Home a-loan this Christmas - Milford Asset

Home a-loan this Christmas

Michael Higgins

Portfolio Manager

Michael joined Milford in January 2017 and is Portfolio Manager of the Milford Dynamic Funds. Previously he spent four years at Macquarie Securities as a Senior Analyst in the Emerging Leaders Research team. Prior to that, Michael was an Analyst at the Global Research House Morningstar. Over the past seven years, his coverage has been varied across a broad range of smaller technology and industrial companies. Michael also worked as a Structural Engineer at Sinclair Knight Merz in Sydney before switching into the funds management industry.
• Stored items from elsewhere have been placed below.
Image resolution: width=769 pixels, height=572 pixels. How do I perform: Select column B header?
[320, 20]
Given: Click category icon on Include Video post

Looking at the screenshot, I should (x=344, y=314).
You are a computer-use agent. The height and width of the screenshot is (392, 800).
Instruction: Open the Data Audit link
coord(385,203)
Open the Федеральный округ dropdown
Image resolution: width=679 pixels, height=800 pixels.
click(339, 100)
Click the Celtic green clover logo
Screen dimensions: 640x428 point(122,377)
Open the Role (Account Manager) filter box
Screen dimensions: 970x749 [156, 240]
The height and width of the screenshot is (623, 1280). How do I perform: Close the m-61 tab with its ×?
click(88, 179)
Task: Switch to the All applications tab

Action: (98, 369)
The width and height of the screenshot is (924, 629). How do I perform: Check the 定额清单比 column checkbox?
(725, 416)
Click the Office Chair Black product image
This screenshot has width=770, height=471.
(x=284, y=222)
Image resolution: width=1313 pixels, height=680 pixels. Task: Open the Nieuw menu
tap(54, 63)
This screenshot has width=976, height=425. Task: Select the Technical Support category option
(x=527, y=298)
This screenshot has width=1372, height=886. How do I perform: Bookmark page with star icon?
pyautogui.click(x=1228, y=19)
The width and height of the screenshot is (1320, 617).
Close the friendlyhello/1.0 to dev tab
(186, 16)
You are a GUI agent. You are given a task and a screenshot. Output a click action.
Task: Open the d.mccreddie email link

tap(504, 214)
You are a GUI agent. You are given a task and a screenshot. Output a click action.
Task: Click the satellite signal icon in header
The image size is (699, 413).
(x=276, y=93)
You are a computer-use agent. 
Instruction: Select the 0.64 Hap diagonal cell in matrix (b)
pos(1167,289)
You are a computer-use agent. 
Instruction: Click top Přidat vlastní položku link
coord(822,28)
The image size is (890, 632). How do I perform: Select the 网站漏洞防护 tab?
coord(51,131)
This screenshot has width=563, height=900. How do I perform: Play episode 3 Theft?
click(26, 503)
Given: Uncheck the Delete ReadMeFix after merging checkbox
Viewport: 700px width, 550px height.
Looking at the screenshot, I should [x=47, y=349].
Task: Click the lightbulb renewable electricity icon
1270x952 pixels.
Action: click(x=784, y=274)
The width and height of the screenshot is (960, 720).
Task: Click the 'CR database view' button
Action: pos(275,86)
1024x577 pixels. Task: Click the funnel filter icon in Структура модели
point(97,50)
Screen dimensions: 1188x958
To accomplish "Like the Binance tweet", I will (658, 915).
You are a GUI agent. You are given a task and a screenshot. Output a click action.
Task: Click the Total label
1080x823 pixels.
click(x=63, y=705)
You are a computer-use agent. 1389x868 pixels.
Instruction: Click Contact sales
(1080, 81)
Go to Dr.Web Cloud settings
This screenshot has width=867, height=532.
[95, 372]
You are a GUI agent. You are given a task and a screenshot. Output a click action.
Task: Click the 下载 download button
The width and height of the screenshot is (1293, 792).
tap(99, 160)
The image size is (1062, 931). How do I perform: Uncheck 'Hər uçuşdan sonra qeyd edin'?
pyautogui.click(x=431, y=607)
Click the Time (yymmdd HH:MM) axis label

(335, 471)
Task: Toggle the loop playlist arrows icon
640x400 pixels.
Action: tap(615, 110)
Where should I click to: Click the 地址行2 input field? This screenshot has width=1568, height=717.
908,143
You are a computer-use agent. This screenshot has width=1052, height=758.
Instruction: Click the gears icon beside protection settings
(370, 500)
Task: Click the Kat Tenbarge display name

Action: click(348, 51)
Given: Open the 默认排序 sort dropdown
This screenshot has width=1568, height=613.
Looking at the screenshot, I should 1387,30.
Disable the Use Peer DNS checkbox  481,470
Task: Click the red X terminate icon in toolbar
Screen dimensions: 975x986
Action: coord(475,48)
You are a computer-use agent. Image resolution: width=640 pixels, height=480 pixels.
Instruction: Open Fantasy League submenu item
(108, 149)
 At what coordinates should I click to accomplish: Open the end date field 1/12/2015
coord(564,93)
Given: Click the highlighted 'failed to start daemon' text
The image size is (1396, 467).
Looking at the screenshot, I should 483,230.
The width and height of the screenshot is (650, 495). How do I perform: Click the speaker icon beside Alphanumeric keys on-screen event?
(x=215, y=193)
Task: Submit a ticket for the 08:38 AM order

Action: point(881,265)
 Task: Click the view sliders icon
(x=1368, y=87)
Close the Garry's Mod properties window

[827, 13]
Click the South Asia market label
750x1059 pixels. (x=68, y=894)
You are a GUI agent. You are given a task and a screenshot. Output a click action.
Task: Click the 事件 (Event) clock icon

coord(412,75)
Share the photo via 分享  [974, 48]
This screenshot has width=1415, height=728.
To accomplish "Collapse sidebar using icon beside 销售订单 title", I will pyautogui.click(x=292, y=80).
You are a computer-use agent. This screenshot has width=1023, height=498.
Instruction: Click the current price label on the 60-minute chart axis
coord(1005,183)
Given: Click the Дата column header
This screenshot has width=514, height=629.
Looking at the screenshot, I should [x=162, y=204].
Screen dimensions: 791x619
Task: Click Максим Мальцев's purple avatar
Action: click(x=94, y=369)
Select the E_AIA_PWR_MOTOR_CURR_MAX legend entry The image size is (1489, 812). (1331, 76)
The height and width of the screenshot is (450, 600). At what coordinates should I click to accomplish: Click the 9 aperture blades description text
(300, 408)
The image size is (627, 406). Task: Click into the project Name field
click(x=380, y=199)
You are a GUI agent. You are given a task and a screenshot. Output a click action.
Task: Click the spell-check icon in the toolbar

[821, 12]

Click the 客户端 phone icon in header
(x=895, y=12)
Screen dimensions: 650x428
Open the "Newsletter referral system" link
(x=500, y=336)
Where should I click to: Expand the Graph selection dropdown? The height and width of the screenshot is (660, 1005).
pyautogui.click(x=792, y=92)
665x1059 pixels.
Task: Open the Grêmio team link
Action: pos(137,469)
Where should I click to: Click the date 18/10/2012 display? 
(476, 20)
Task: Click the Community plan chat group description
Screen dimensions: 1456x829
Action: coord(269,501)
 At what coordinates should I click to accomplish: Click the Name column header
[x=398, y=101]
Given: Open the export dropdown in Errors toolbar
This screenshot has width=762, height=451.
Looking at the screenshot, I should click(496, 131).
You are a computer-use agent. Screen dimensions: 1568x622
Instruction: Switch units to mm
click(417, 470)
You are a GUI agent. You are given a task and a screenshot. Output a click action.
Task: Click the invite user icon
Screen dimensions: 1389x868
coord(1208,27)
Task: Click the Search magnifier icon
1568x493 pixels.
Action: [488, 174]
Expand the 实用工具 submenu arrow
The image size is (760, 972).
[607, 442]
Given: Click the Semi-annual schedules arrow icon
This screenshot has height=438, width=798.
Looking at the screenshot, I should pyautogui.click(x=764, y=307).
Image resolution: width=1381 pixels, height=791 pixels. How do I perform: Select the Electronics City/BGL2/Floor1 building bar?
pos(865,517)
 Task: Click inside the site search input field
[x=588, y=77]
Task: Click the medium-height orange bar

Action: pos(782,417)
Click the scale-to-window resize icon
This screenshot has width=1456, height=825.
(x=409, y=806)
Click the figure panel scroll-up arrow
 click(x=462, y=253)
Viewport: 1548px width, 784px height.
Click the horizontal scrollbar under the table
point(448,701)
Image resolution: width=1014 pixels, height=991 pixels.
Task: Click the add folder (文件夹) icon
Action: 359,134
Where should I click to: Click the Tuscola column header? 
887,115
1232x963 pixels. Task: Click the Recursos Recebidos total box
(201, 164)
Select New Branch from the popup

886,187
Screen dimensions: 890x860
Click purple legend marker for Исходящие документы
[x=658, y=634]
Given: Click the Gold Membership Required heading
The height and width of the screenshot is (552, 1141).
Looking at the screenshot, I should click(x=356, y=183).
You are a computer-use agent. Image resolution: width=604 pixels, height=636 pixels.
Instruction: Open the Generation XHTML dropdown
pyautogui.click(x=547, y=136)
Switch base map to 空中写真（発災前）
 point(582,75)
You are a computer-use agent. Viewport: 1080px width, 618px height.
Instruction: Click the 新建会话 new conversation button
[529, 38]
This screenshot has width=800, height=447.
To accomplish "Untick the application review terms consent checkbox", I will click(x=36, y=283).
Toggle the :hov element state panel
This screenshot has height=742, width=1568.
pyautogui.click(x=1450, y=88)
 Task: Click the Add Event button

He holds a Masters of Commerce and a Bachelor of Engineering (Honours), both from the University of Sydney.

If you’re looking for a home loan in Australia today, chances are, you’re going to use a mortgage broker. In the latest home loan channel survey, 6 out of 10 residential mortgages are now originated using a broker (Figure 1). Broker share in the early 1990s was estimated to be in the teens at best! The explosion has been a function of i) a better understanding of a brokers value proposition and more competitive interest rates, ii) the consistent closure of major bank branches which have shrunk ~40% since the early 1990s, and iii) the increased complexity required in getting a loan.

The Royal Commission has also been a huge positive to brokers driven by more intrusive and detailed requests for information about income and expenditure. Interestingly, when the UK announced a similar Mortgage Market Review (MMR) in April 2014 post the GFC, broker originated loans has since ballooned to ~80%. Tighter regulation under the MMR drove borrowers into the arms of brokers, as applicants faced longer interrogations to ensure they could repay their loans.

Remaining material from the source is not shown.